PROVIDED TEXT:
Polyester Chain: Buoyancy across the chain
Ethylene supplies were still tight in Asian markets escalated by technical problems at Saudi Aramco plant which reduced supplies, thus boosting prices. Shortage of ethylene feedstock at Taiwan's Nan Ya Plastics also reportedly helped spike prices. Costly naphtha too provided good support. Paraxylene markets made some upward correction in prices supported by bullish sentiments from downstream segment and good cost support. Mono ethylene glycol prices spiked in Asia as the NE markets resumed operations after the holidays last week, tracking the sharp increase in ethylene prices. Asian PTA markets firmed up driven by the surges in paraxylene and MEG prices. Post-holiday PTA market also saw big jumps in China, with inquiries increasing amidst fewer offers. Polyester chips prices jumped in Asian markets on support of rising MEG and PTA prices and improved demand from polyester markets. Polyester filament yarn markets surged ahead in Asia with prices increasing significantly in China and Malaysia/Indonesia just before the week long National Holidays in China. The Asian polyester staple fibre market too continued to remain buoyant on support of rising upstream costs and improved demand from downstream spinning segment.
Nylon Chain: Firm stand
Benzene markets were mixed with Asian and European prices on the uptrend and those in USA weakening despite the escalation in energy values on the back of a weak US$. Reportedly, European October benzene contract was agreed lower than September numbers down as expected by the market and still on the higher side since the market was well supplied and the expectations for October was not strong. Asian caprolactum markets were calm and prices remained stable as demand was steady and feedstock prices ranged bound with China on a weeklong National Day holiday. Nylon chips prices continued its firmness as cost pressure from sustained high prices of inputs was high. Nylon filament yarn prices remained firm with some spec moving up due to demand/supply mismatch while the cost pressure was still heavy. Downstream, demand from mills was passable with cautious replenishments given high prices.
Acrylic Chain: Propylene rise after weeks of decline
After weeks of consecutive decline, propylene prices increased in Asian markets mainly due to uptrend in oil and naphtha prices. Demand was drive by replenishment just before the weeklong National Day holiday in China. However, the uptrend was limited by increased availability of deep sea cargoes. Acrylonitrile markets in Asia were range bound although spot prices slid up and down as some buyers stocking at lower prices before the National Day holidays in China. Supply and demand fundamentals were passable. Asian acrylic fiber markets were range bound on flat demand which was were hard to pick up. Downstream spinners were pessimistic over the future trend.

SUPPLIED MATERIAL:

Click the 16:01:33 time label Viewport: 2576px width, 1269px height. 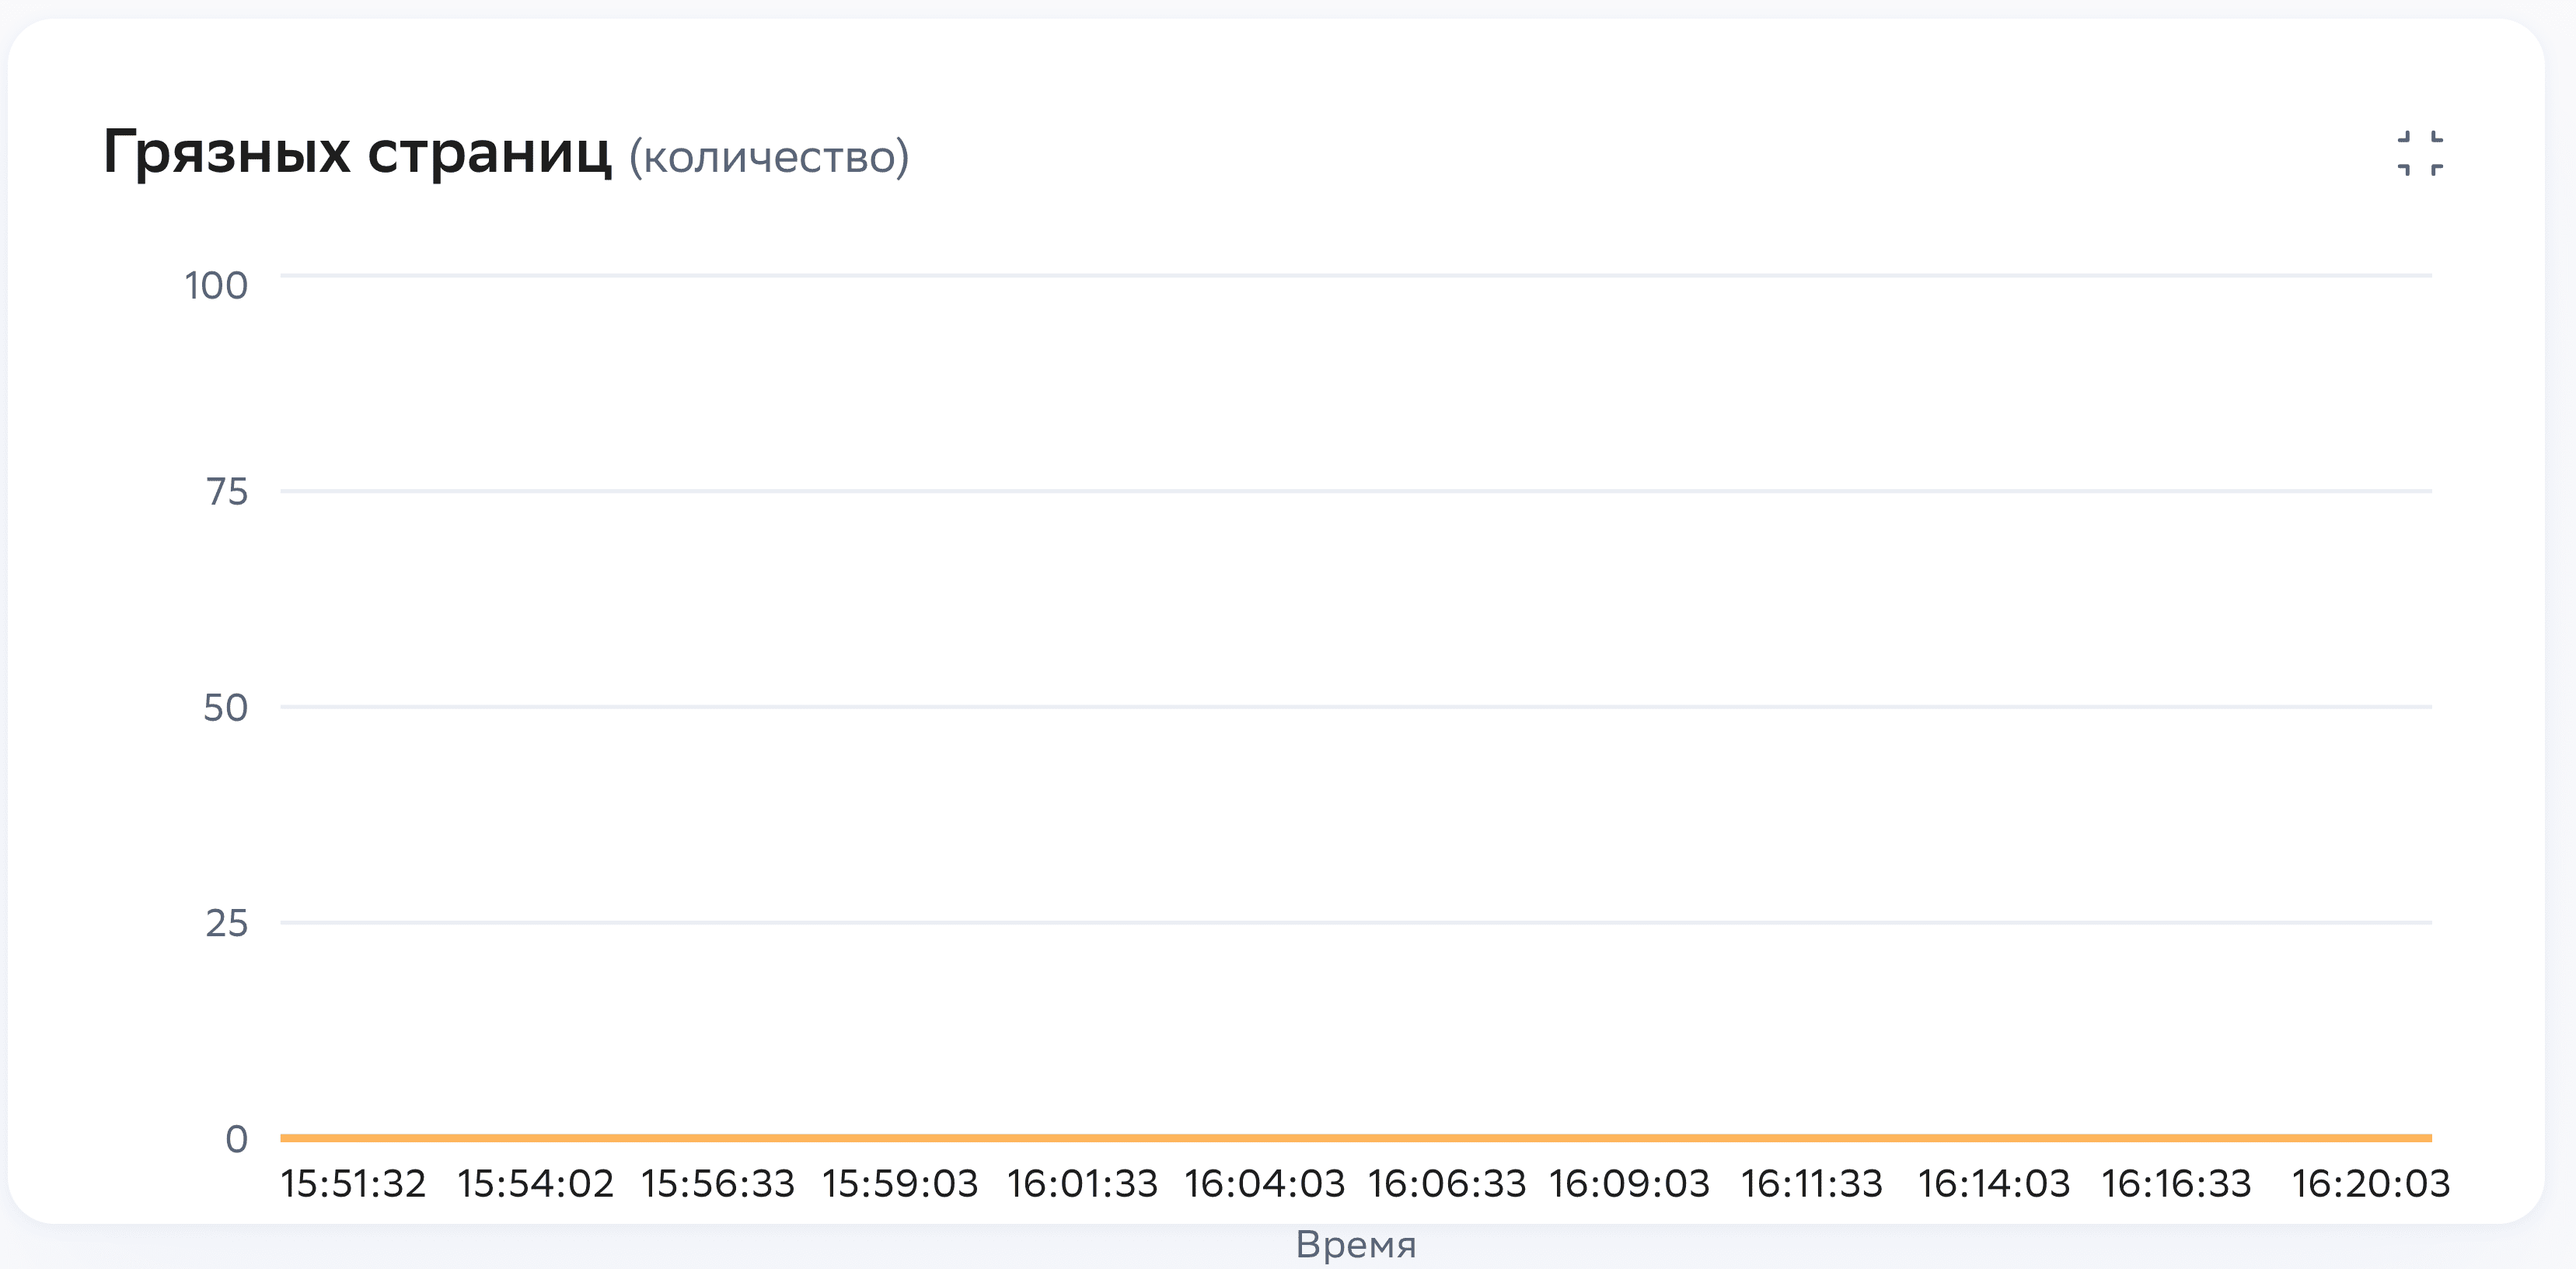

WORK TO COMPLETE: For each statement, (a) Propylene prices rose in Asian markets after weeks of decline; (b) Asian caprolactum prices rose sharply; (c) Benzene prices in the USA strengthened, say yes or no according to the market report on the polyester, nylon and acrylic chains, and quote the deciding words of that report.

CORRECT OUTPUT:
(a) Yes: "After weeks of consecutive decline, propylene prices increased in Asian markets"
(b) No: "Asian caprolactum markets were calm and prices remained stable"
(c) No: "those in USA weakening"